German investigate RAF terrorist links
June 27, 2016According to German newspaper "Bild," investigators believe the perpetrators were the alleged former RAF terrorists Burkhard Garweg, Ernst-Volker Staub, and Daniela Klatte (pictured above, left to right).
The attack on an vehicle transporting cash on Saturday was carried out in front of a furniture store in Wolfenbüttel in the eastern German state of Lower Saxony.
According to police, a masked woman and a masked man threatened the driver with a bazooka and an automatic rifle and shot against the vehicle and into the air. A third masked man entered the furniture store where he demanded money and shot the ceiling with a large-caliber weapon.
Due to similarities with previous attacks, German authorities are now investigating whether Staub, Garweg and Kletter were responsible for Saturday's raid. A police spokesman said on Sunday, however, that there was no reliable evidence to link the attacks.
Failed raids
Using DNA found in two vehicles in January, police have already linked all three suspects to a failed armored car robbery in June 2015. It remains unclear, however, as to whether the same suspects were also responsible for another failed raid on a money courier a month earlier. The perpetrators were forced to leave without their loot on both occasions.
The trio is also wanted on suspicion of robbing an armored car using automatic rifles and an anti-tank weapon in 1999, stealing more than 1 million Deutschmarks (about 500,000 euros or $545,000).
Having disappeared underground in the 1990s, prosecutors suspect that the perpetrators carried out the raid in a bid to fund their living costs, with no indication of a political motive.
DNA traces also linked the three to a similar attack on a prison in central Germany in 1993.
RAF remnants
The left-extremist RAF grew out of the radical student movement in the 1960s. Its earliest incarnation was the so-called Baader-Meinhof Gang, which formed in 1970.
Among the group's targets were US troops in Germany, which they terrorized in protest of the Vietnam War. Its founders were captured in 1972, which spawned a "second generation" of militants.
This second generation unleashed a wave of violence in 1977 that became known as the "German Autumn," in which the group murdered, among others, West Germany's chief federal prosecutor and the chief executive of Dresdner Bank. Many members were caught by police.

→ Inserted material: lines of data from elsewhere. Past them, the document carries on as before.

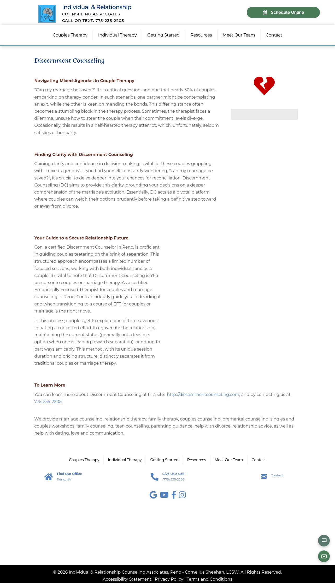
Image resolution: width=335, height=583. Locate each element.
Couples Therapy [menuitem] (70, 35)
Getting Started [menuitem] (163, 35)
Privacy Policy (169, 579)
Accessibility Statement (127, 579)
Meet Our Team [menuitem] (239, 35)
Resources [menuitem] (201, 35)
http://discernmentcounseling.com (203, 394)
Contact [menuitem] (274, 35)
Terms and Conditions (209, 579)
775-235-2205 (48, 401)
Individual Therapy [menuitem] (117, 35)
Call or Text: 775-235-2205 (94, 20)
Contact (277, 475)
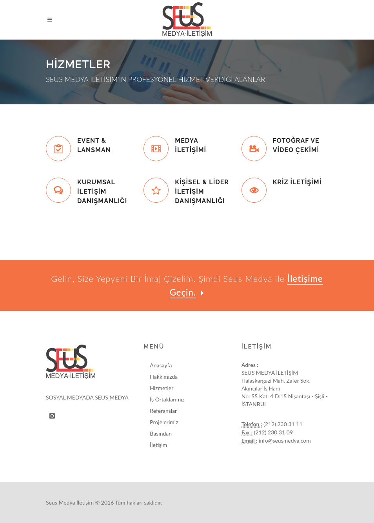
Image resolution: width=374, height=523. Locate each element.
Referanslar (163, 410)
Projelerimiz (164, 422)
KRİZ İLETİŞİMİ (297, 182)
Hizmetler (161, 388)
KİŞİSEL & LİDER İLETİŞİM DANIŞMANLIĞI (202, 191)
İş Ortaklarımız (167, 399)
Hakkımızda (164, 376)
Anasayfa (161, 365)
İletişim (158, 444)
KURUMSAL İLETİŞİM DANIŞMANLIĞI (102, 191)
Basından (161, 433)
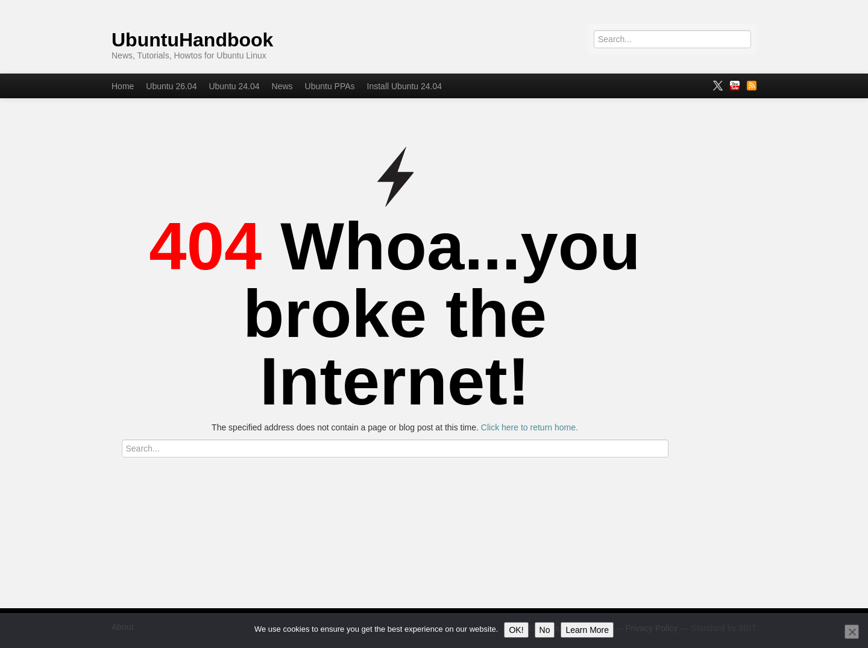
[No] (851, 631)
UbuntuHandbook (192, 40)
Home (123, 86)
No (544, 630)
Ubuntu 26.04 (171, 86)
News (282, 86)
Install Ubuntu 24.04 (404, 86)
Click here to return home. (529, 427)
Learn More (587, 630)
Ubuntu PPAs (330, 86)
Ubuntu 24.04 (234, 86)
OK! (516, 630)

A "third generation" later emerged, targeting top bankers in former West Germany and a privatization chief in communist East Germany. Those responsible for the murders in the late 1980s and early 1990s remain at large.
RAF declared its dissolution in a letter in March 1998, saying: "The city guerilla in the form of the RAF is now history," and commemorating "all those who died all over the world fighting domination."